Non seulement c'était bien, mais ils m'ont rappelé le bonheur de faire partie de cette tribu rebelle, gueularde, qui aime la musique bruyante, porte des bottillons en cuir à grosses semelles avec lesquels on écrase les orteils délicats de vos convenances, aime se mouvoir dans la noirceur sans s'excuser. Et on emmerde avec joie pour ceux que ça contrarie. (Oui, ma misanthropie va bien, merci).

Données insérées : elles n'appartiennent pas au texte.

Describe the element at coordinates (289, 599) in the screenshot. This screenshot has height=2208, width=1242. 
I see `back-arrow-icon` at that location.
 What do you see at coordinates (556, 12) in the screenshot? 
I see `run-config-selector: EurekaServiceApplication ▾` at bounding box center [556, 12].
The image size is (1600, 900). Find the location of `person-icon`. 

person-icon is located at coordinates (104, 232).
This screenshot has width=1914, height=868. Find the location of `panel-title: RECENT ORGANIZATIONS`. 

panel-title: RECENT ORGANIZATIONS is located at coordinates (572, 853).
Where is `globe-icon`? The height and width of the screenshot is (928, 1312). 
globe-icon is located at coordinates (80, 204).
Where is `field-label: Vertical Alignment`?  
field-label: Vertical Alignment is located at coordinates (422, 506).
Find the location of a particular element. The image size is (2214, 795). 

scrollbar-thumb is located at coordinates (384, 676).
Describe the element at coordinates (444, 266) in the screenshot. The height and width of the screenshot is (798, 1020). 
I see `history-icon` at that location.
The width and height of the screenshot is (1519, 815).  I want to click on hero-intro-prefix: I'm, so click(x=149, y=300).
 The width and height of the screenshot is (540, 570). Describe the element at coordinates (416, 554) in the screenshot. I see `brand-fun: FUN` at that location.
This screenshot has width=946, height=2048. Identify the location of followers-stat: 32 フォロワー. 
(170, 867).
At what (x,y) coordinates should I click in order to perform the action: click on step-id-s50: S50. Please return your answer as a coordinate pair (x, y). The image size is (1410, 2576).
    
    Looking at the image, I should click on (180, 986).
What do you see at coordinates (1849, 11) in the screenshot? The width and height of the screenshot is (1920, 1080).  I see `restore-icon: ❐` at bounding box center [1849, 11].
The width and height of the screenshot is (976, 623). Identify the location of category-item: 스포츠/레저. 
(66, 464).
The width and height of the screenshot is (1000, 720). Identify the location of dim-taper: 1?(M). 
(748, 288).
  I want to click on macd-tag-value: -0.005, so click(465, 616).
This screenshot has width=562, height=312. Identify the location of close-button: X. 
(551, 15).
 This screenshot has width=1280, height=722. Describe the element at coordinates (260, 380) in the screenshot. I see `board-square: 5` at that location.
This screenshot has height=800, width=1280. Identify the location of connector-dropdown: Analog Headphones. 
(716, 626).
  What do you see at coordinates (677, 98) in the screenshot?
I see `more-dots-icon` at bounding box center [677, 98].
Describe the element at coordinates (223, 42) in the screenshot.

Comme la maison est généreuse, j'ai le plaisir de partager avec vous la chanson d'ouverture (Home) et de fin de concert (The Big Picture), malencontreusement coupée par ma batterie - mais vous avez les remerciements au début pour vous consoler (et consoler à quel point ces bad boys sont choupinoux).
Y a même du bon commentaire du public dans les deux, voyez, comme on vous gâte !
Home de Last TrainThe Big Picture de Last Train
Il y a une constante dans ma vie, c'est que les très bons concerts sont suivis de retours foireux, on a poireauté une heure pendant que des taxis nous ghostaient les uns après les autres. Il paraît que ça ne paye pas assez de ramener des jeunes (ou moins) filles dans leurs banlieues.
Mais on a dit des conneries, on était ensemble (avec une majeure envie de faire pipi) et ça, c'était le plus important, j'ai entendu le son de mon rire pour la première fois depuis longtemps et je l'ai salué comme un vieux copain perdu de vue.